Il pallone alla radio, la magia di una fiaba

Intervista ad Alfredo Provenzali, storica voce di “Tutto il calcio minuto per minuto”, che ha festeggiato i 50 anni di trasmissioni. «Siamo una vera squadra» di Daniele Piccini

Ameri, Ciotti, Moretti, Giobbe, Pasini, Martellini, Bortoluzzi, Ferretti, Provenzali, Luzzi, Gismondi… Sembrerebbe la formazione di una squadra di calcio. Non è proprio così. Anche se squadra lo erano senz’altro e di calcio, con cuffia e microfono, ne hanno parlato per anni. Cinquanta, per l’esattezza, proprio l’età della trasmissione di Rai Radio 1 “Tutto il calcio minuto per minuto”, che domenica scorsa (10 gennaio) ha compiuto appunto il suo cinquantesimo compleanno. «Il concetto di squadra – spiega Alfredo Provenzali, nello storico team di giornalisti che dette vita alla fortunata trasmissione, oltre che suo attuale conduttore – si è imposto subito dalle prime puntate. “Tutto il calcio minuto per minuto” è una trasmissione in cui se ciascuno non lavora per gli altri, come nel calcio, tutto va a scatafascio. Certo, ciascuna individualità era altamente professionalizzata: tutti, prima di fare giornalismo sportivo si erano occupati di cronaca, nera e giudiziaria».

Qual è il segreto di una trasmissione così longeva? Oggi, se un format non funziona e non ottiene lo share auspicato, viene abbandonato alla prima puntata, altro che arrivare a cinquant’anni…
Il metodo era semplice: sfruttare tutte le potenzialità dello strumento radiofonico, che è un mezzo di comunicazione insostituibile, che fa lavorare l’immaginazione. Ora, la radio in quegli anni era già molto apprezzata dagli italiani. A questo abbiamo sommato il calcio, che è lo sport più amato nel nostro Paese. Così abbiamo raggiunto la formula della passione, elevata al quadrato.

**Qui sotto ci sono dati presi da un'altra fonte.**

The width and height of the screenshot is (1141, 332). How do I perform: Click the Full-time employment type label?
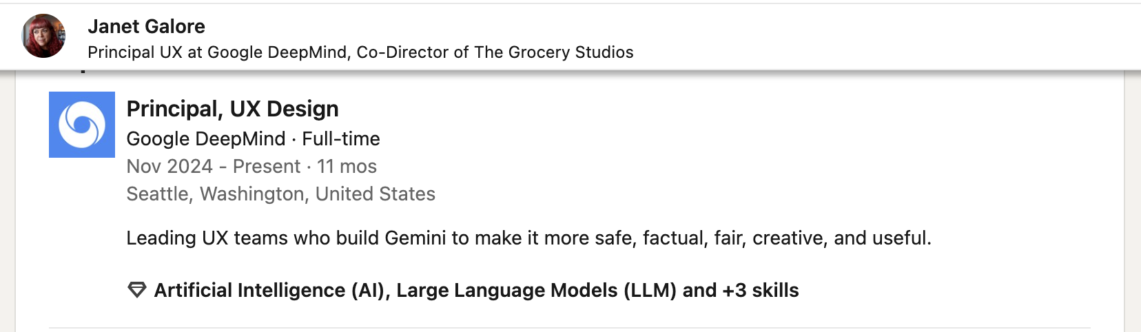(341, 138)
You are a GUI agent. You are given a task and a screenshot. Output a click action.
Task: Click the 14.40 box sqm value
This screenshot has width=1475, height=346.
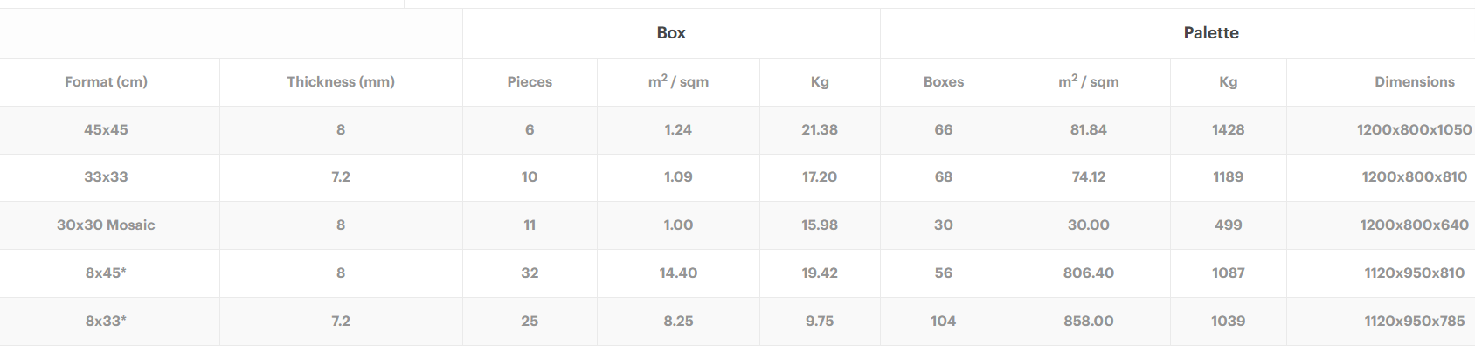pos(678,273)
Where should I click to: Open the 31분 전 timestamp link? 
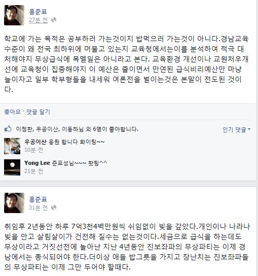pyautogui.click(x=38, y=208)
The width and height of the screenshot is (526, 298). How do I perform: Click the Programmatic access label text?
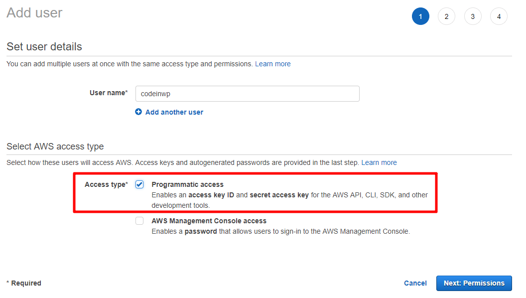click(x=187, y=184)
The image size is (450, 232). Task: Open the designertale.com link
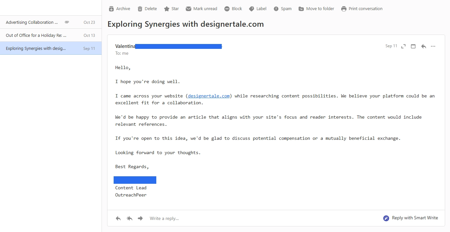(x=209, y=96)
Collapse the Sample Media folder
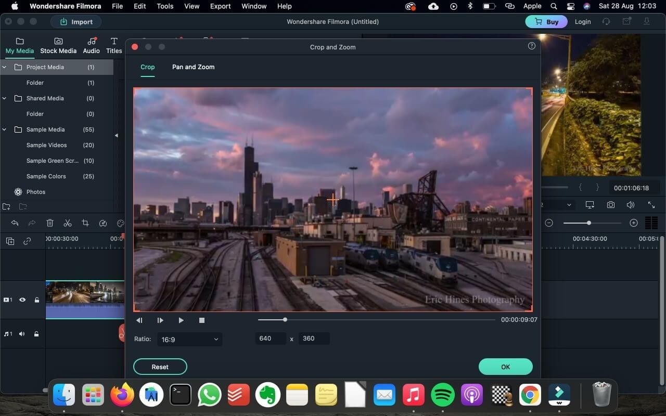The height and width of the screenshot is (416, 666). tap(4, 129)
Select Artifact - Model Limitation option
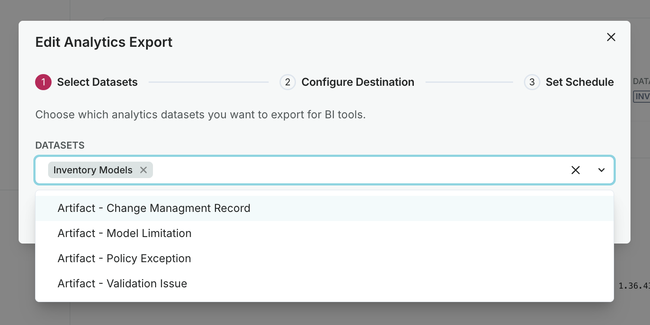 tap(124, 233)
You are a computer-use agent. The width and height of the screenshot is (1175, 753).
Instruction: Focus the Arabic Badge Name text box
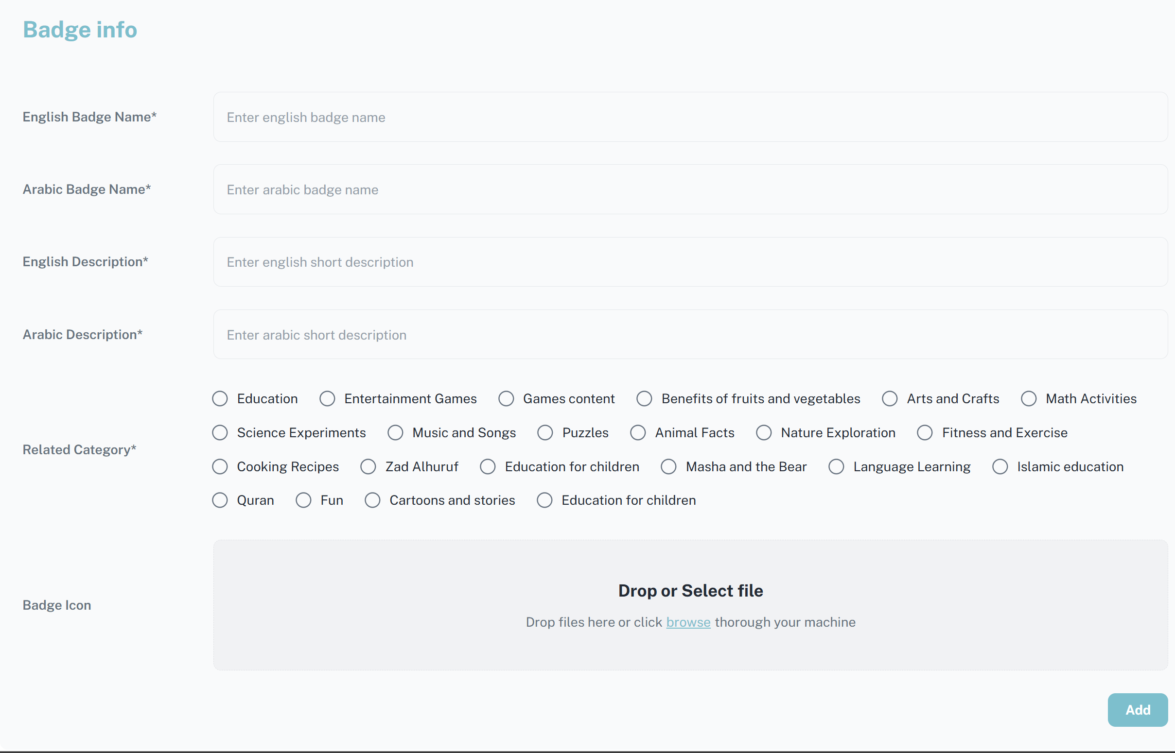tap(690, 190)
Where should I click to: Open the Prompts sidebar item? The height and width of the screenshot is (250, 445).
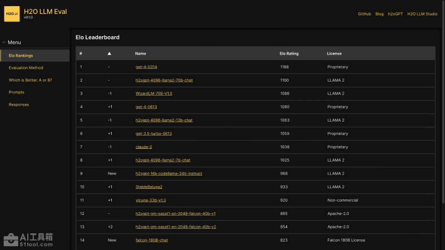click(x=17, y=92)

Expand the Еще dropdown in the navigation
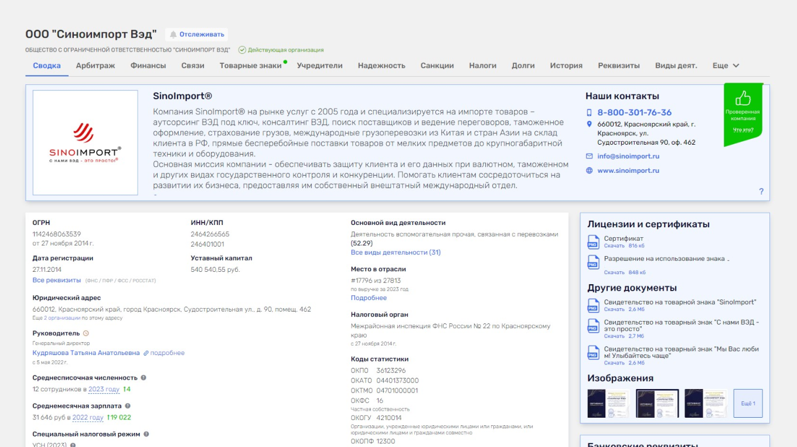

Ascolto e immaginazione. Ma non le sembra che la pay tv di oggi, che porta comodamente a casa, davanti al divano, tutti gli stadi del mondo, vada nella direzione esattamente opposta?
Questo è molto vero e su tale argomento si è detto tanto. Eppure l’ascolto ha ancora una grande forza. Pensiamo a un bambino di oggi, che praticamente nasce con il videogame in mano e prestissimo impara a usare tv e computer. Se fa i capricci, basta che la nonna gli racconti una fiaba, per fargli spalancare la bocca dallo stupore e tranquillizzarlo. Ecco, la radio ha la magia di questi vecchi metodi.

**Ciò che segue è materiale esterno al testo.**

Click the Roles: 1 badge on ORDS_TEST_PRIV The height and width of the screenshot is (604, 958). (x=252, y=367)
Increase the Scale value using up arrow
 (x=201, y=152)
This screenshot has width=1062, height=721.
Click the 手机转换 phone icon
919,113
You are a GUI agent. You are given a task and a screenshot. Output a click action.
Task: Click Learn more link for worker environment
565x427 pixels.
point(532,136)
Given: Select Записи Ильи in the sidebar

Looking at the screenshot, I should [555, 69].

Vecchio sì, ma anche rivoluzionario. Non è stata proprio “Tutto il calcio minuto per minuto” a introdurre nel giornalismo radiotelevisivo la formula, ormai di uso comune, dell’inviato che interrompe in diretta la trasmissione da studio?
Infatti. Fu Enrico Ameri il primo ad apportare questa innovazione. All’inizio non c’erano interruzioni: ogni campo aveva i suoi minuti di cronaca. Poi nel 1961 (il 31 dicembre, ndr) Enrico interruppe la trasmissione da studio per annunciare la vittoria della Roma sull’Inter a San Siro, grazie al gol a dieci minuti dal triplice fischio, di Pedro “Piedone” Manfredini. “C’è una notizia clamorosa…”, disse interrompendo il collega che coordinava i collegamenti dallo studio. Era l’inizio di tutto.

Prima però c’era stato il rodaggio alle Olimpiadi di Roma…
Già, è vero. Fu infatti ai Giochi del 1960 che collaudammo la formula “minuto per minuto”. Prima ogni cronista parlava del suo sport, con un servizio, non in diretta. Alla vigilia delle Olimpiadi Guglielmo Moretti, allora caporedattore, voleva portare anche in Italia questa ricetta che aveva visto applicare in Francia nel rugby. All’inizio non gli dettero credito. Ma poi, proprio per Roma 1960, furono approntati quella squadra di cronisti e quel metodo, poi riutilizzati in “Tutto il calcio minuto per minuto”.

Secondo lei questo spirito di squadra c’è ancora nelle trasmissioni radiotelevisive?
Nella nostra senz’altro sì. Spesso capita che un nostro cronista, che segue una partita il cui risultato è già al sicuro, che so, diciamo sul 3-0, ceda i suoi minuti di collegamento a un altro. Questo è una rarità in un ambiente spesso fatto di “prime donne”. Allora sa che le dico? Che mi tengo cara la mia trasmissione, “Tutto il calcio minuto per minuto”.